Plusieurs Québécois vont dire matante ou mononcle en parlant de leur tante ou de leur oncle. C’est l’équivalent du tati et tonton français (tati et tonton sont peu utilisés au Québec).

Dans matante et mononcle, le pronom possessif s’agglutine au mot. Cette agrégation n’empêche toutefois pas la répétition du déterminant dans la phrase.

matante et mononcle : dictionnaire québécois

Moi et mes deux matantes préférées.

— C’est mon mononcle qui m’a donné une bicyclette.

— Quand j’étais ado, c’est ma matante qui a payé pour mes cours de piano. Je lui serai éternellement reconnaissant.

Il existe aussi des variantes avec différents déterminants.

— C’est qui ta matante préférée?

— Tous mes mononcles du Canada sont venus à mon mariage en France.

Une bande de matantes

Les mots matante ou mononcle peuvent aussi avoir un côté péjoratif lorsqu’ils sont employés comme nom collectif.

Dans ce contexte, matante décrit des personnes ennuyantes, tatillonnes ou enclines au bavardage. Tandis que mononcle se rapproche plutôt du beauf français.

— Je ne veux pas être transféré à cette succursale, c’est juste des matantes qui y travaillent.

— J’ai détesté mon voyage organisé.

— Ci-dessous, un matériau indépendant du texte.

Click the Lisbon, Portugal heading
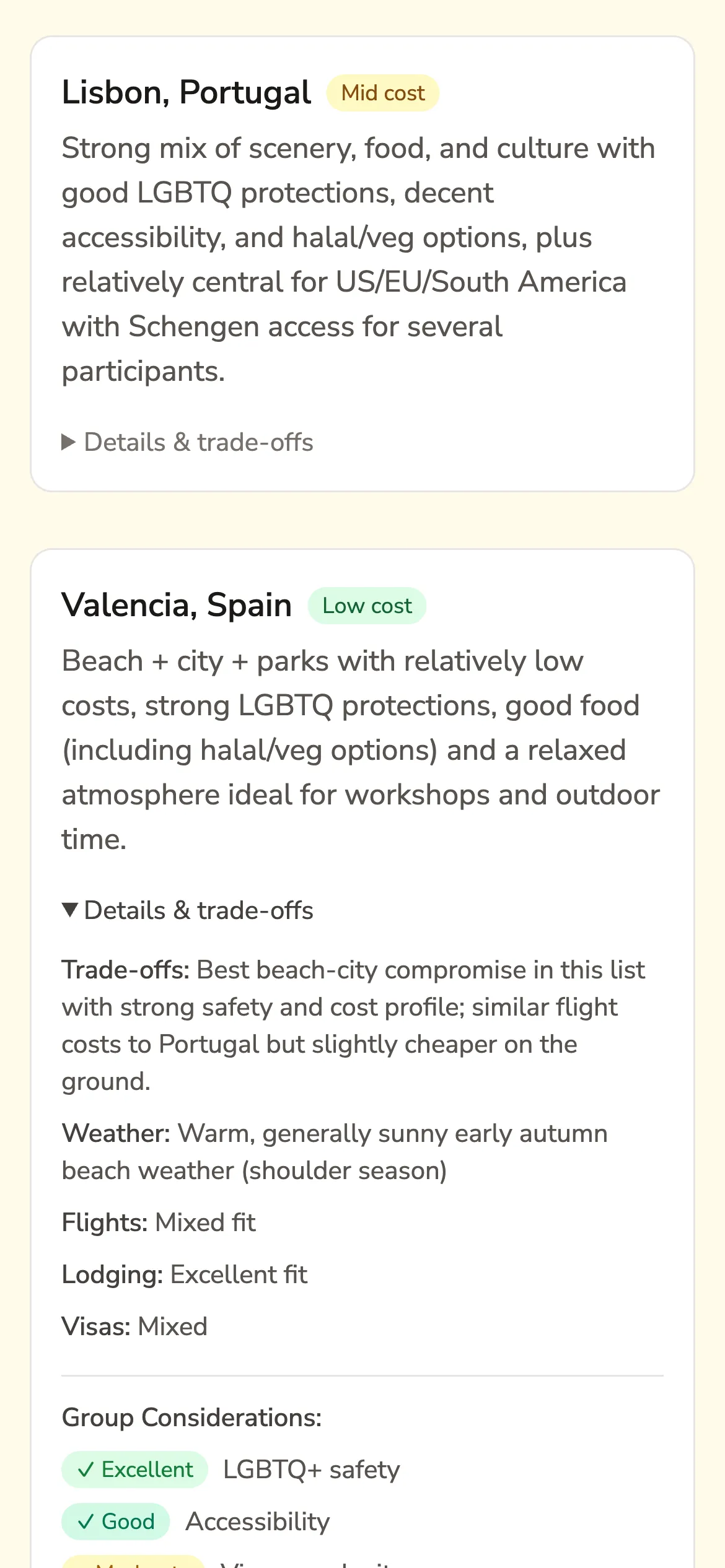This screenshot has height=1568, width=725. pos(185,92)
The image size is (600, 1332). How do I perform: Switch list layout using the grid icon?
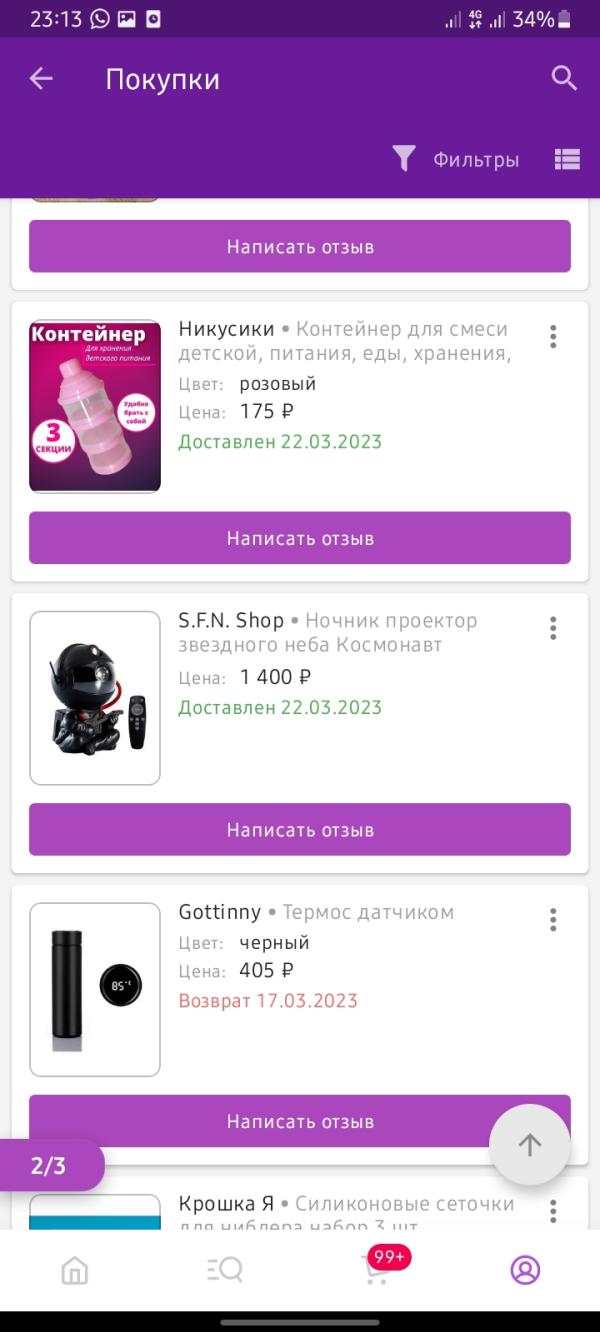click(567, 158)
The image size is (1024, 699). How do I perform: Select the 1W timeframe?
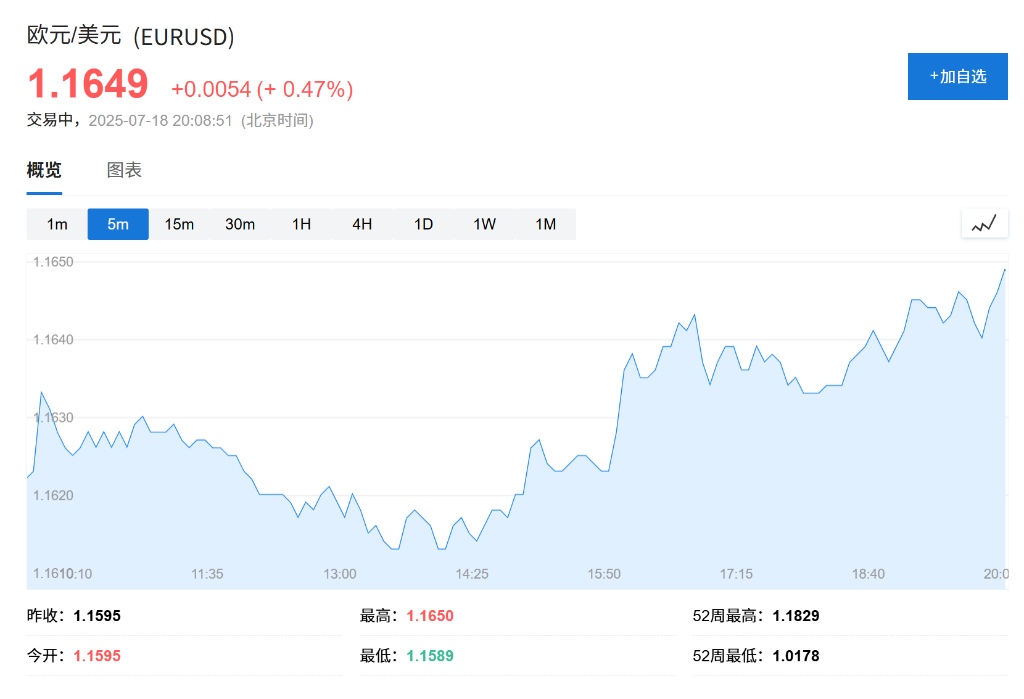484,224
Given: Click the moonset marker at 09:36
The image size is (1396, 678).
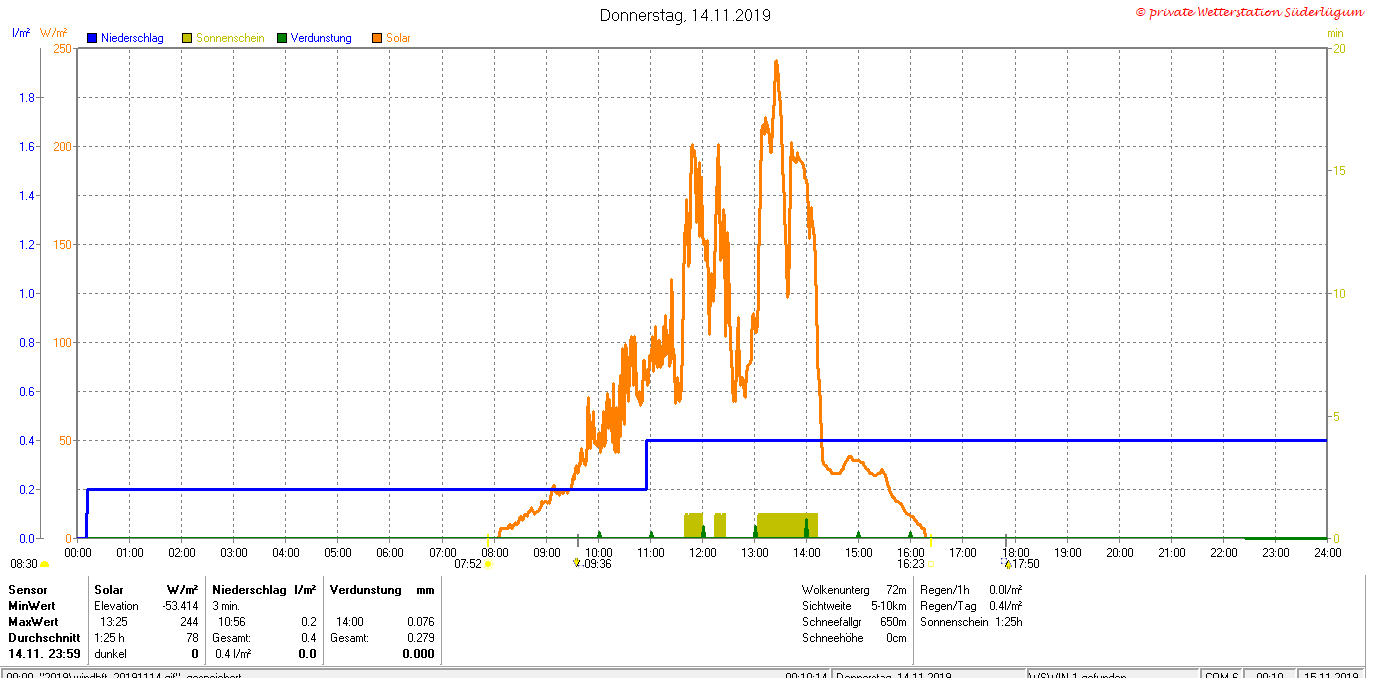Looking at the screenshot, I should 577,563.
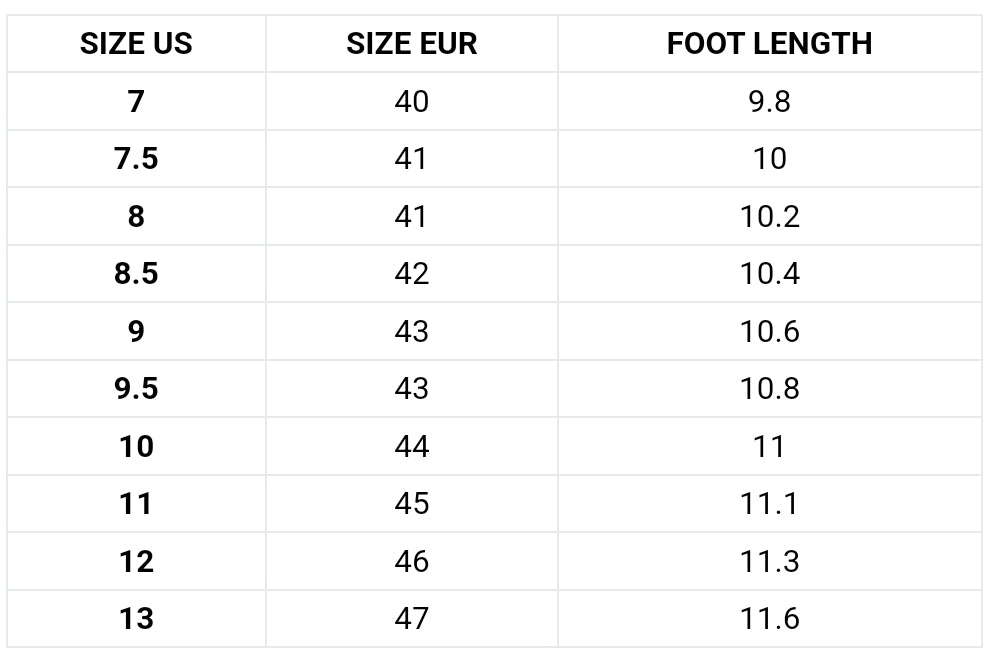990x668 pixels.
Task: Click the SIZE US column header
Action: (136, 44)
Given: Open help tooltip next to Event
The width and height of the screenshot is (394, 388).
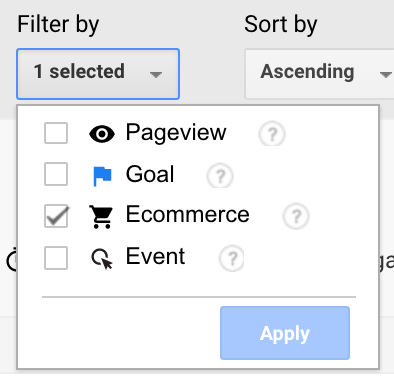Looking at the screenshot, I should pyautogui.click(x=232, y=258).
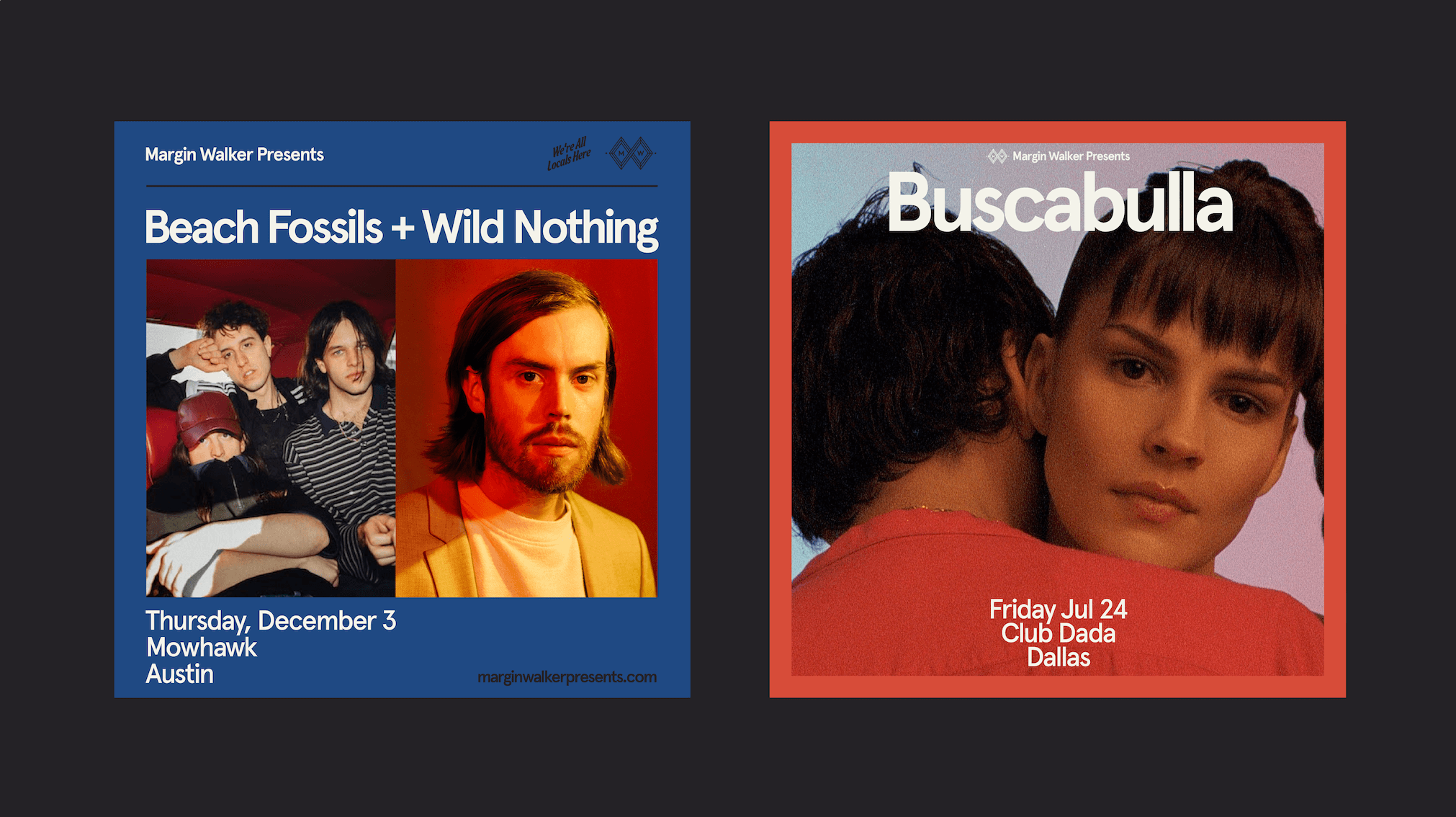Click the horizontal divider line under header
Screen dimensions: 1456x817
[402, 186]
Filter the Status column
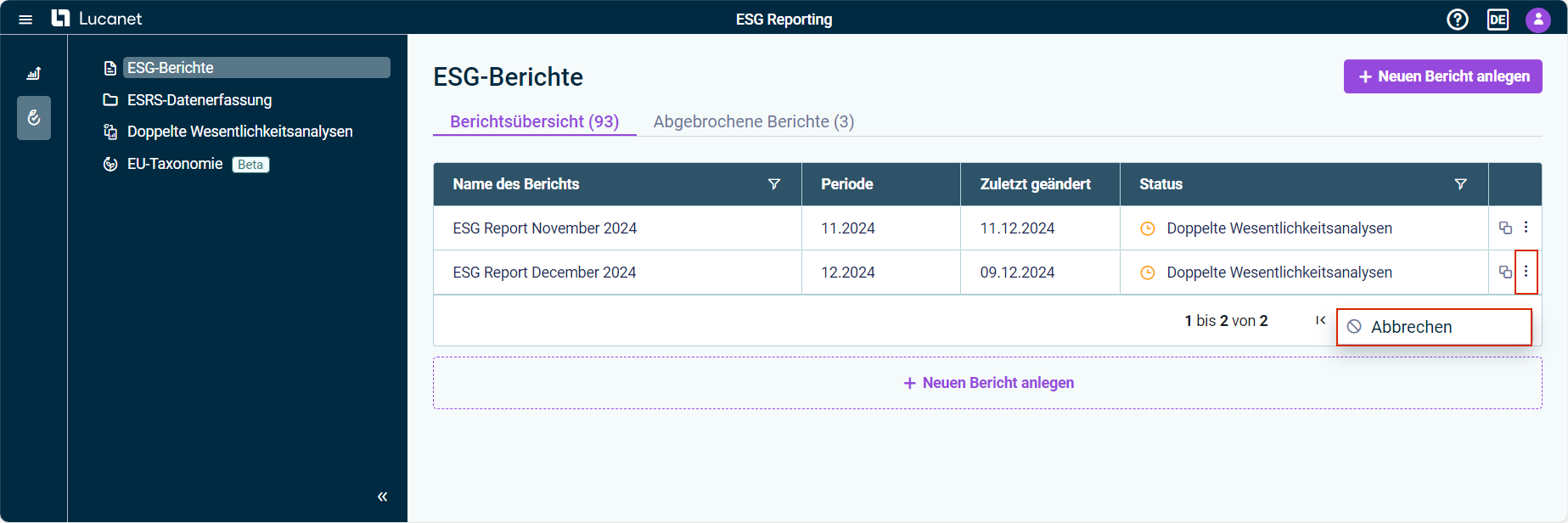This screenshot has width=1568, height=523. [x=1461, y=184]
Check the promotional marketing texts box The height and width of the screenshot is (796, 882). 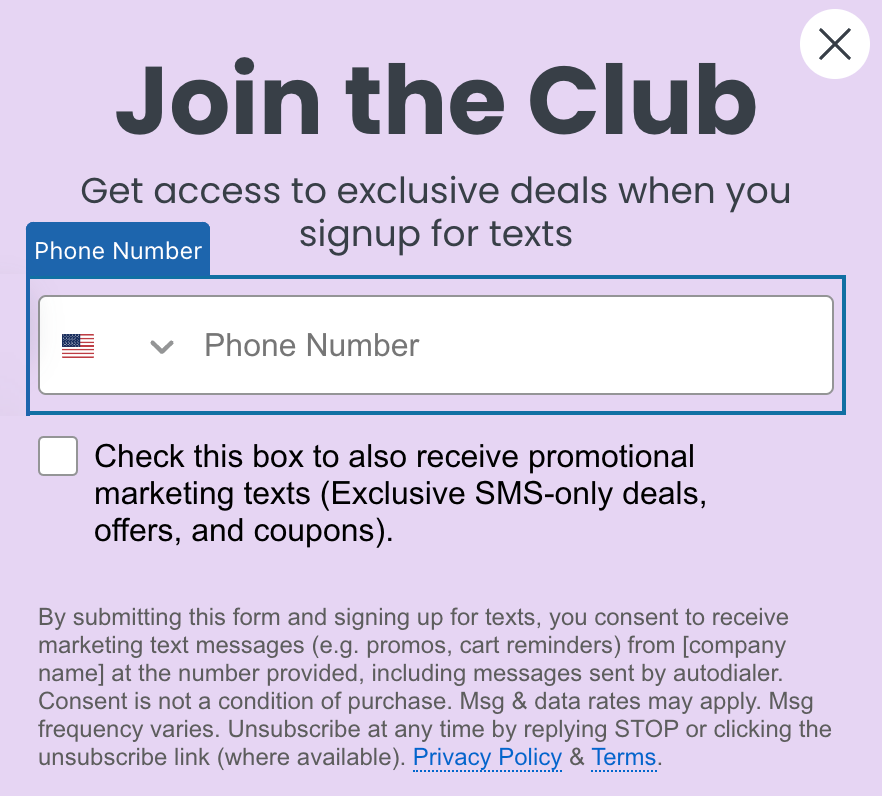click(x=57, y=456)
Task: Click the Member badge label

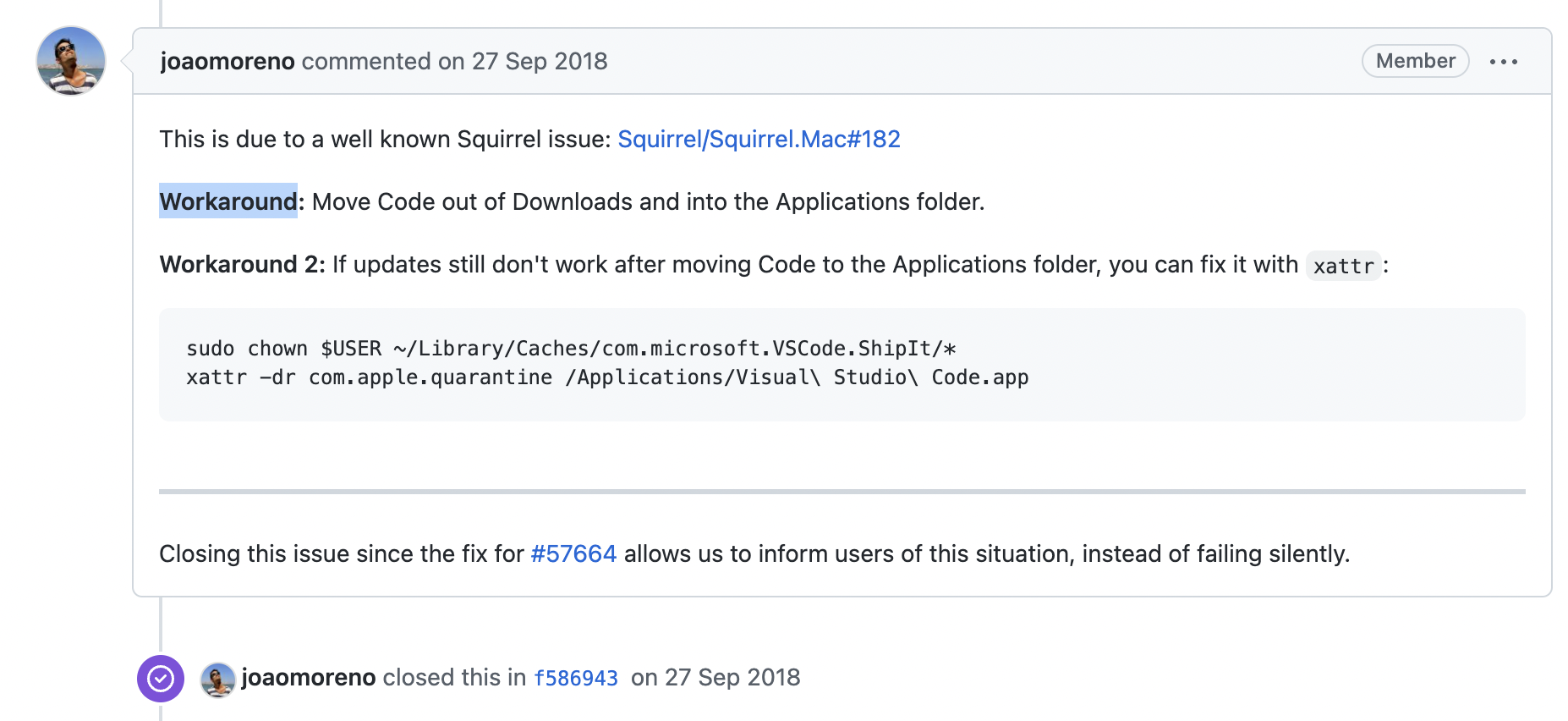Action: pos(1415,61)
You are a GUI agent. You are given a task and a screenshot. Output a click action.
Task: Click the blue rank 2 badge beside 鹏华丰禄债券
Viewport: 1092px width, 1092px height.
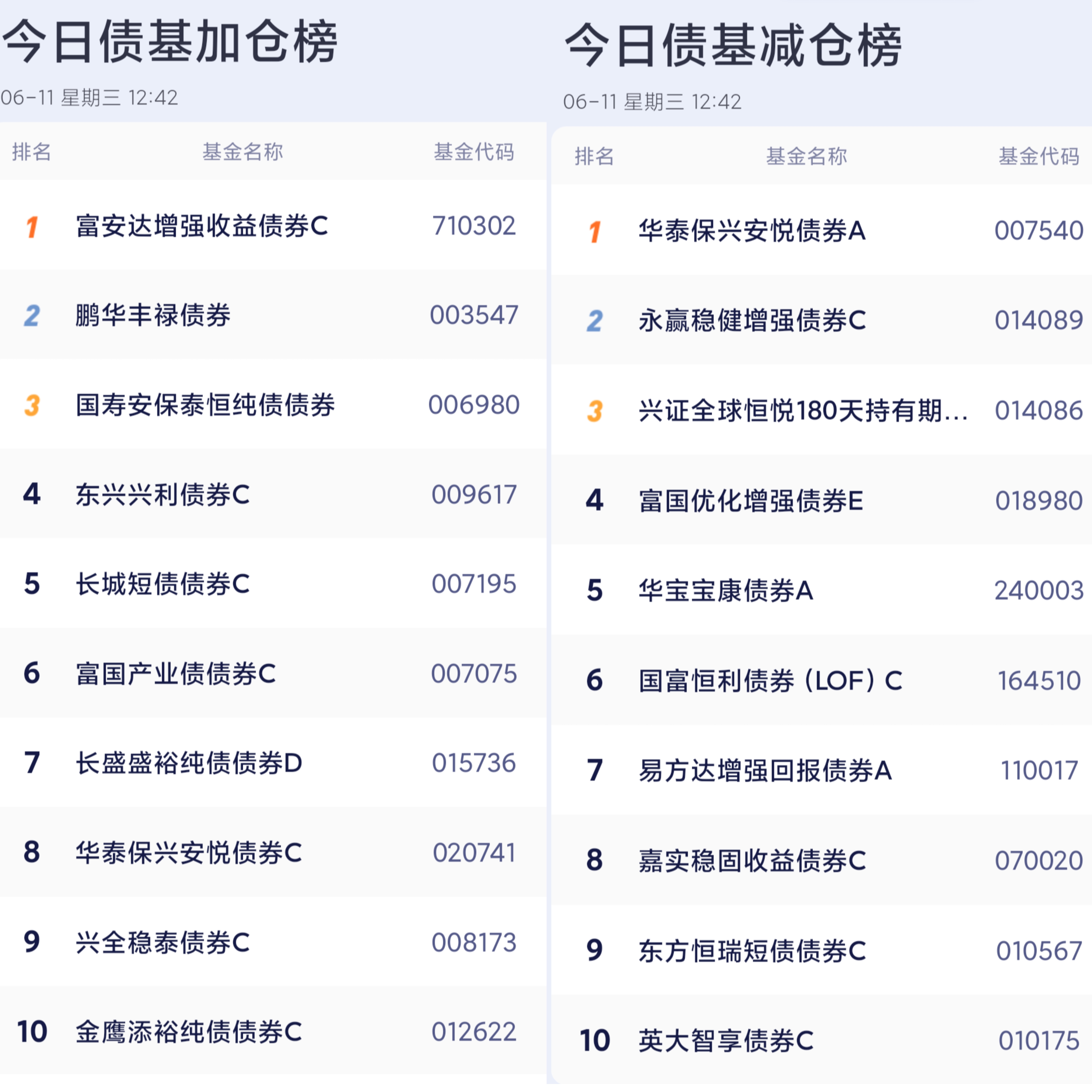(x=32, y=315)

J’ai passé deux longues semaines avec une bande de mononcles.

Tu fais matante habillée comme ça

On utilise aussi l’expression «tu fais matante» (ou mononcle) pour décrire l’apparence un peu vieillotte d’une personne.

— Est-ce que tu trouves que je fais matante avec cette robe?

— Change de veston, tu fais trop mononcle avec ça sur le dos.

— En vieillissant, je ressemble de plus en plus à un mononcle. J’aime vraiment pas ça.